List every line below that contains the string "computer", copying each such line in full.

DATA LINES:
◇ ◇ ◇
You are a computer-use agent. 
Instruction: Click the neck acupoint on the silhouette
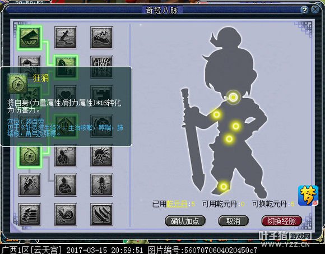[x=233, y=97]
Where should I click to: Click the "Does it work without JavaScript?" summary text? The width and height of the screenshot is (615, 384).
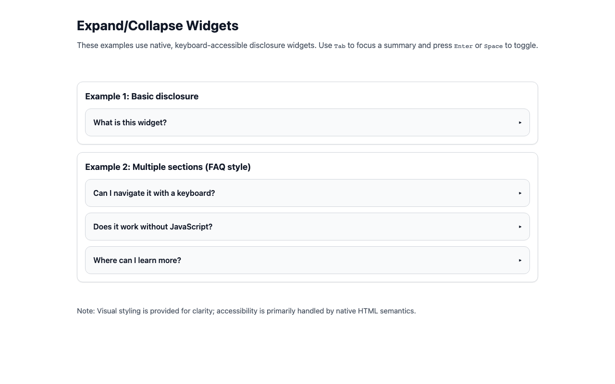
◇ ◇ ◇
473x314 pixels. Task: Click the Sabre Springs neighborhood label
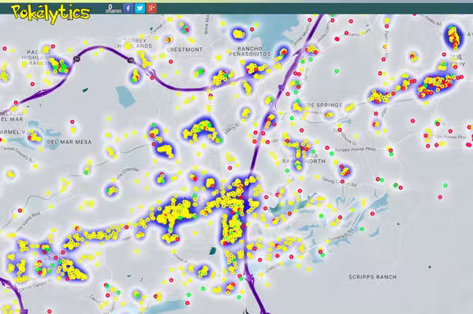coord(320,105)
◇ ◇ ◇
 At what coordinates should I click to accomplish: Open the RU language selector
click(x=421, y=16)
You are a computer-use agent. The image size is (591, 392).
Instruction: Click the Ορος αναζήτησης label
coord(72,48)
◇ ◇ ◇
EXERCISE ANSWER:
You are a computer-use agent. 
You are a computer-use agent. The image size is (591, 392).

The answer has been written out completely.